**EXTRACT PROVIDED**
*** Block opens ***

COSIE.data_preprocessing.preprocess_adata
- preprocess_adata(adata_raw, modality, hvg_num=3000, n_comps=50, target_sum=None)[source]
Preprocess an AnnData object based on the specified modality. The pipeline includes highly variable feature selection, normalization, log-transformation, scaling, and PCA.
This function supports preprocessing of epigenomic, RNA, protein, metabolite, and histology embedding (HE) modalities.
Parameters
- adata_rawAnnData
The raw AnnData object to be processed.
- modalitystr
The modality type. Must be one of:
‘RNA’, ‘RNA_panel2’: RNA count matrix, supports different panels within the same RNA modality.
‘H3K27me3’, ‘H3K27ac’, ‘ATAC’, ‘H3K4me3’: Epigenomic signals. We recommend first converting raw epigenomics data to gene scores before using this function. Gene score generation scripts are available at spatial-Mux-seq Repository.
‘Protein’: Protein abundance matrix; CLR normalization will be applied. For COMET protein data, we recommend using arcsinh normalization.
‘Metabolite’: Metabolite expression matrix.

*** Block closes ***

**DATA FOR REVIEW**
*** Block opens ***

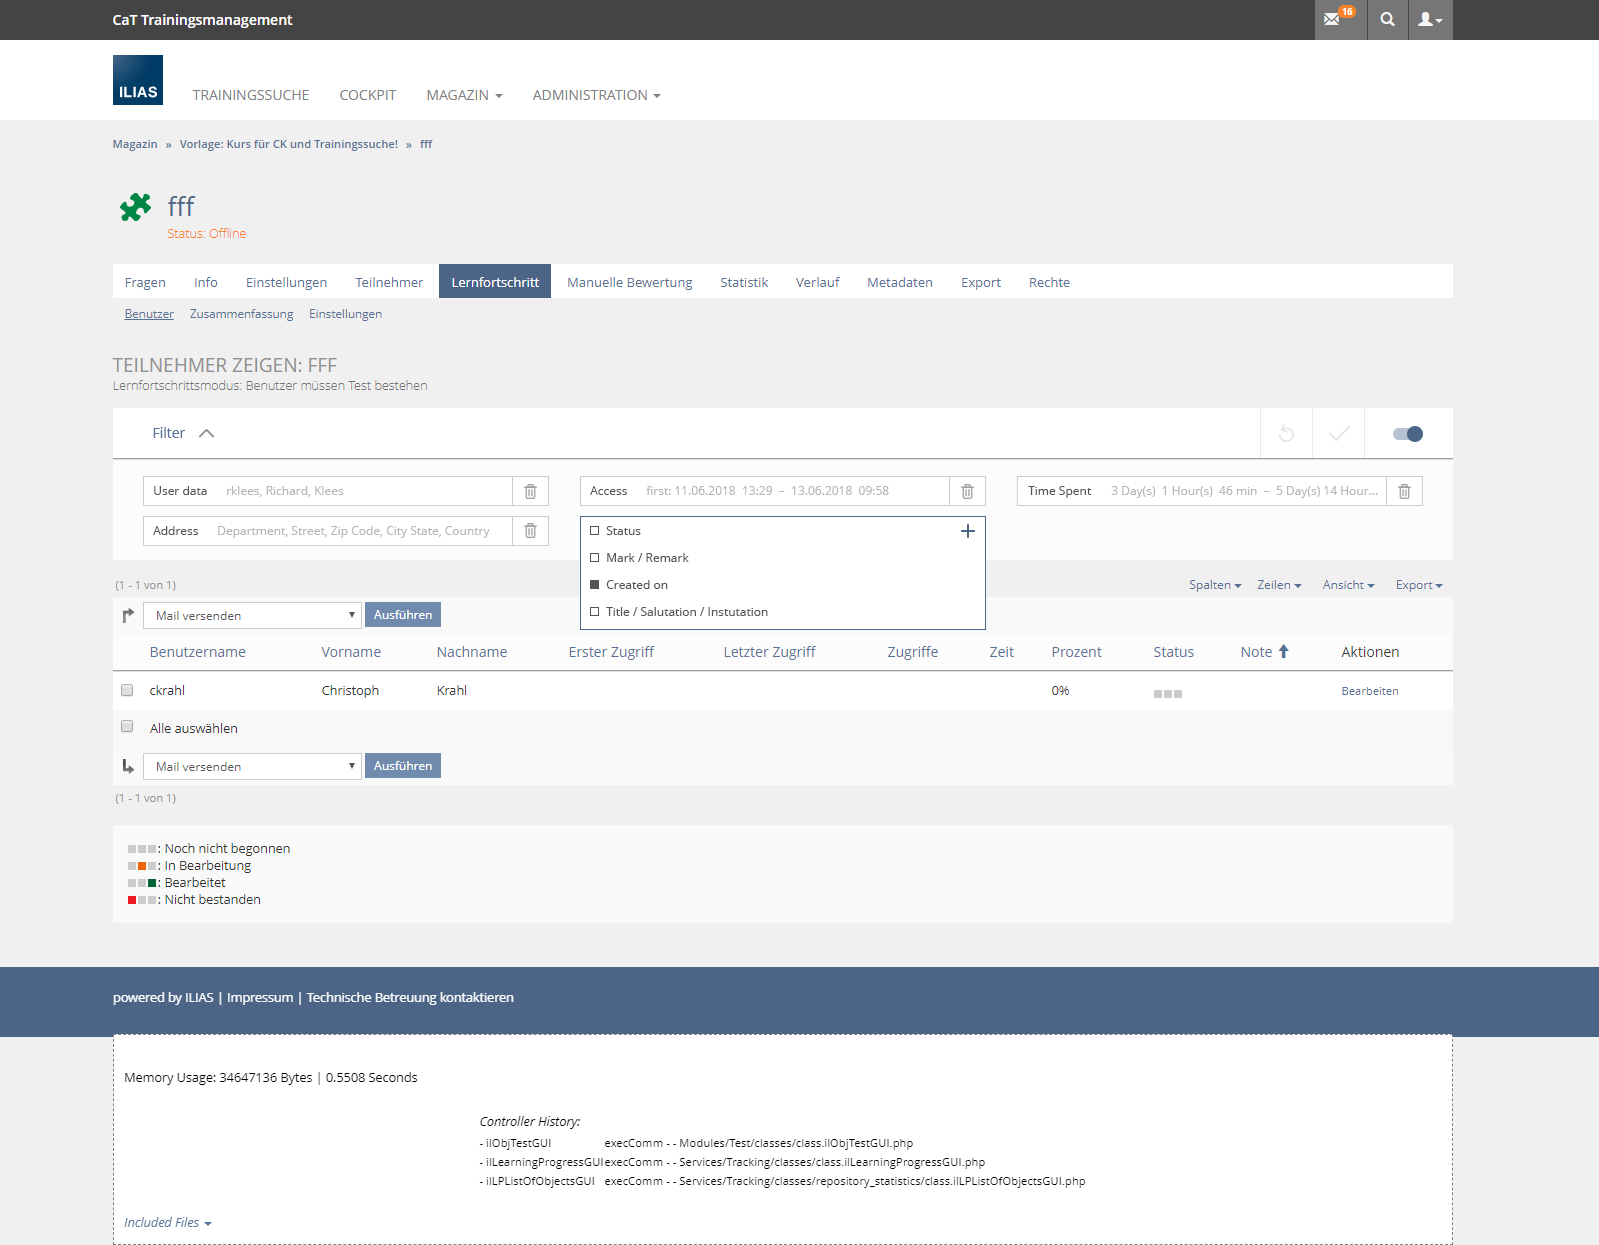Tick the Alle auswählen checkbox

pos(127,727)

*** Block closes ***
*** Block opens ***

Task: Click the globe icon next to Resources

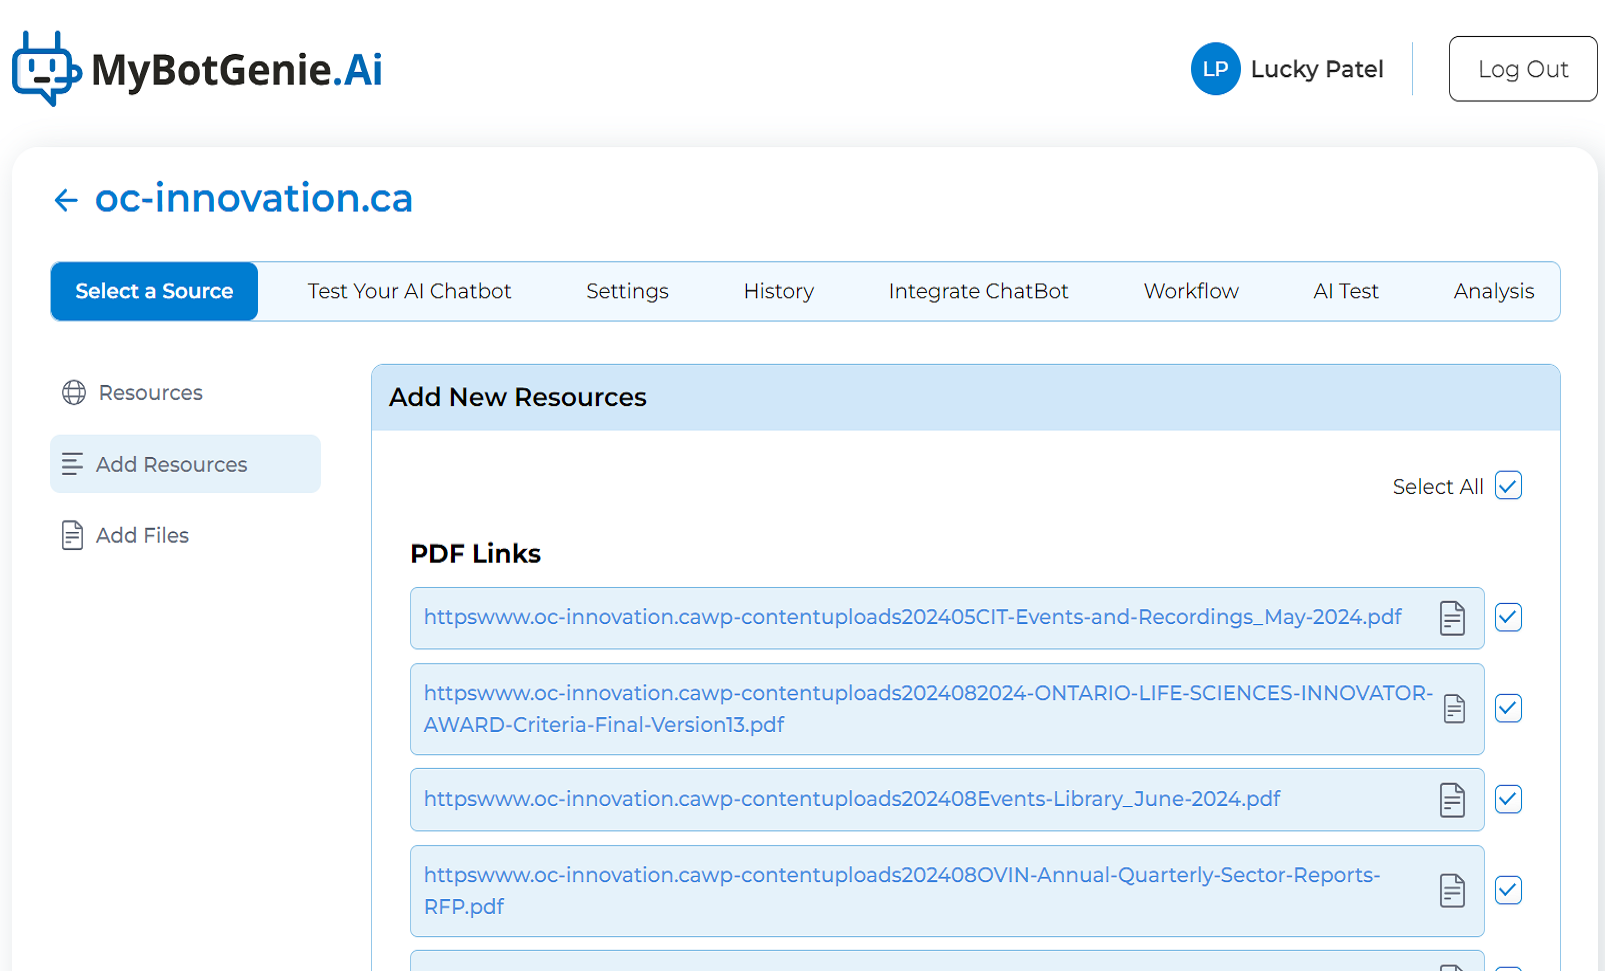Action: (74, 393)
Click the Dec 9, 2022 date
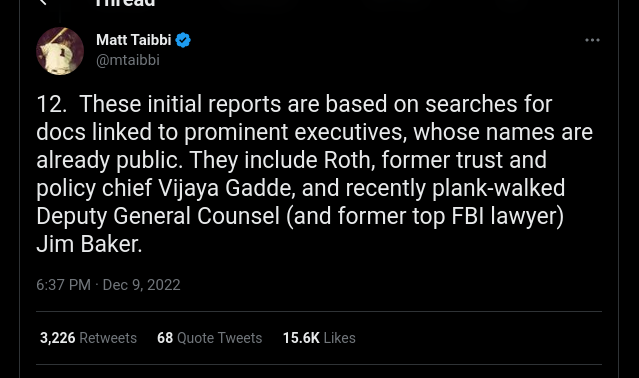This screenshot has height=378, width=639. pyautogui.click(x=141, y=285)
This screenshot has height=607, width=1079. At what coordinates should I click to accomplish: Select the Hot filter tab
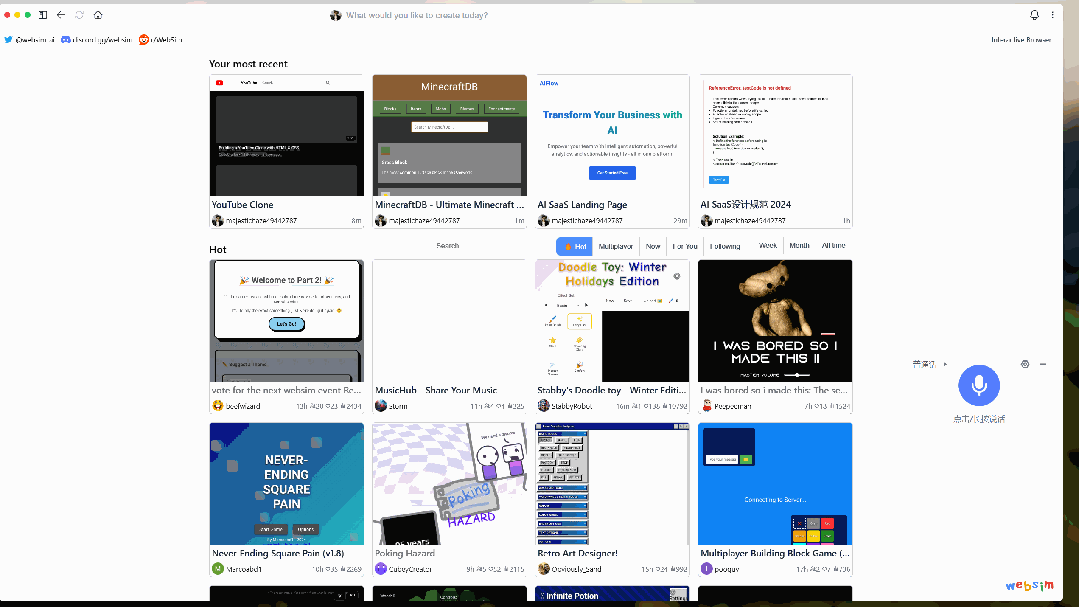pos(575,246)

*** Block closes ***

**ACTIVITIES**
1. List every modality name that the preprocess_adata documentation gives as an epigenomic signal.
2. Continue the preprocess_adata documentation from its final line.

**YOUR WRITTEN ANSWERS**
1.
- H3K27me3
- H3K27ac
- ATAC
- H3K4me3

2.
‘HE’: Histology image embeddings; PCA will be applied directly without normalization.
- hvg_numint, optional
Number of highly variable features to select. If None, HVG selection is skipped. Default is 3000.
- n_compsint, optional
Number of PCA components to compute. Default is 50.
- target_sumfloat or None, optional
Target sum for total-count normalization (used in normalize_total). If None, the Scanpy default is used. Default is None.
Returns
- adataAnnData
A preprocessed AnnData object with normalized, log-transformed, scaled, and PCA-reduced .X. For protein modality, CLR normalization is used. HVG selection is only applied if hvg_num is provided and the number of input features exceeds this threshold.